Таким образом, дело ставится вот в какое положение. Система нравственной философии должна заключать в себе собрание истин и руководящих правил для определения направлений человеческой деятельности – правил, приспособленных для руководства как наилучших, так и наихудших членов человеческого рода. Если они истинны, то они должны быть способны руководить человечеством и по достижении наибольшего совершенства, какое мы можем себе представить. Правительство же есть учреждение, порожденное человеческим несовершенством; всеми признано, что учреждение это порождено необходимостью ограждать себя от зла; это – учреждение, от которого можно было бы избавиться, если бы мир был населен несебялюбивыми, добросовестными и доброжелательными людьми; одним словом, это учреждение, несовместимое с упомянутым «крайним пределом человеческого совершенства». После этого можно ли признать систему нравственной философии истинной, если необходимость правительства лежит в основании этой системы?

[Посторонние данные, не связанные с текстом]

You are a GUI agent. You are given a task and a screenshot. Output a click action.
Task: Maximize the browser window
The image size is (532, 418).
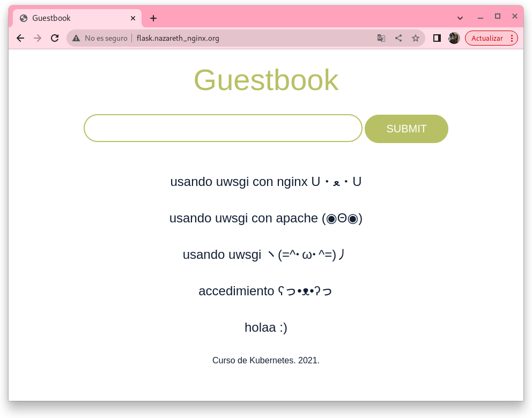coord(498,17)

§ 5. Итак, первое, что можно сказать о философии пользы, – это то, что она не имеет права на научное значение: она не основана на аксиомах, а выражает только задачи, которые подлежат разрешению.
Если даже согласиться, что ее основные положения заключают в себе аксиомы, и в таком случае ими нельзя довольствоваться, потому что они выражены словами, не имеющими единого, всеми признанного смысла.

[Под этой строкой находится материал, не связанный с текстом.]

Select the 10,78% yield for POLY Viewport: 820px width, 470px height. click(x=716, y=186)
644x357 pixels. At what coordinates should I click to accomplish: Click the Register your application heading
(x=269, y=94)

Если бы философия «пользы» была удовлетворительна во всех других отношениях, то она все-таки будет лишена всякого значения до тех пор, пока для ее практического применения необходимо будет всеведение.
Если мы даже не обратим внимания на все другие возражения, то мы все-таки вынуждены будем отказать в нашем признании учению, которое в одно и то же время стремится создать совершенное и принимает несовершенство себе в основание.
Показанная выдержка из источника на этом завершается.